#### Exercise data:
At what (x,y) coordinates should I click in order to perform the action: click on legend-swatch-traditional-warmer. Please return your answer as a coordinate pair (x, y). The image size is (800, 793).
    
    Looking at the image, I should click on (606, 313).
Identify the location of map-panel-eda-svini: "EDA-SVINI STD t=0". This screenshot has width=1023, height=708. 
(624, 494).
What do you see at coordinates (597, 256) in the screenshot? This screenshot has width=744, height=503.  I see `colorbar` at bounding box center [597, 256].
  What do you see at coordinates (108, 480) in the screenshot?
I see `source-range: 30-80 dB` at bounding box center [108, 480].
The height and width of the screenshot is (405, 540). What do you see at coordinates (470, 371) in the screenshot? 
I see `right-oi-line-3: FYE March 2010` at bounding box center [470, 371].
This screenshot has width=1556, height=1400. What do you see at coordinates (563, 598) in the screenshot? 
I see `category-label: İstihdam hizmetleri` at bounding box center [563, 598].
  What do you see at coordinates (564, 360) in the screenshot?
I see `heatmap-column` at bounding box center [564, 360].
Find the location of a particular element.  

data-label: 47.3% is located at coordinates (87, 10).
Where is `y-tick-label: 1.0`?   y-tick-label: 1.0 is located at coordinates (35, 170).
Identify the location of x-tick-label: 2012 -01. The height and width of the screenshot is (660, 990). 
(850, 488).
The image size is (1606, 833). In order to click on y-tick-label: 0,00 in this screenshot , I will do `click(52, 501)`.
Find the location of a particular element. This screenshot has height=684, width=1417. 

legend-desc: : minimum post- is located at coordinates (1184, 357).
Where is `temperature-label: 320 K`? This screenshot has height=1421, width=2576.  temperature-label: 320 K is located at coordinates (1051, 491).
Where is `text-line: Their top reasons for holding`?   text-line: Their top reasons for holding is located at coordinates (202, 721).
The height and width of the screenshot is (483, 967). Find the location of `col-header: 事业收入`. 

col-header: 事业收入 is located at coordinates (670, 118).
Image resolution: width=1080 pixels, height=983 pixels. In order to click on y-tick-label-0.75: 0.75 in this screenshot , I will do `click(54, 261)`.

#### Task objective:
Please rewrite all the items above, replacing "Find the location of" with "Locate" wherever it occurs and leaving everything else the same.

#### Solved problem:
At what (x,y) coordinates should I click in order to perform the action: click on legend-swatch-traditional-warmer. Please return your answer as a coordinate pair (x, y). The image size is (800, 793).
    
    Looking at the image, I should click on (606, 313).
Identify the location of map-panel-eda-svini: "EDA-SVINI STD t=0". This screenshot has width=1023, height=708. 
(624, 494).
What do you see at coordinates (597, 256) in the screenshot? This screenshot has width=744, height=503.  I see `colorbar` at bounding box center [597, 256].
  What do you see at coordinates (108, 480) in the screenshot?
I see `source-range: 30-80 dB` at bounding box center [108, 480].
The height and width of the screenshot is (405, 540). What do you see at coordinates (470, 371) in the screenshot? 
I see `right-oi-line-3: FYE March 2010` at bounding box center [470, 371].
This screenshot has width=1556, height=1400. What do you see at coordinates (563, 598) in the screenshot? 
I see `category-label: İstihdam hizmetleri` at bounding box center [563, 598].
  What do you see at coordinates (564, 360) in the screenshot?
I see `heatmap-column` at bounding box center [564, 360].
Locate a particular element.  

data-label: 47.3% is located at coordinates (87, 10).
Where is `y-tick-label: 1.0`?   y-tick-label: 1.0 is located at coordinates (35, 170).
Identify the location of x-tick-label: 2012 -01. The height and width of the screenshot is (660, 990). 
(850, 488).
The image size is (1606, 833). In order to click on y-tick-label: 0,00 in this screenshot , I will do `click(52, 501)`.
Locate a particular element. This screenshot has height=684, width=1417. 

legend-desc: : minimum post- is located at coordinates (1184, 357).
Where is `temperature-label: 320 K`? This screenshot has height=1421, width=2576.  temperature-label: 320 K is located at coordinates (1051, 491).
Where is `text-line: Their top reasons for holding`?   text-line: Their top reasons for holding is located at coordinates (202, 721).
The height and width of the screenshot is (483, 967). Locate `col-header: 事业收入`. 

col-header: 事业收入 is located at coordinates (670, 118).
Image resolution: width=1080 pixels, height=983 pixels. In order to click on y-tick-label-0.75: 0.75 in this screenshot , I will do `click(54, 261)`.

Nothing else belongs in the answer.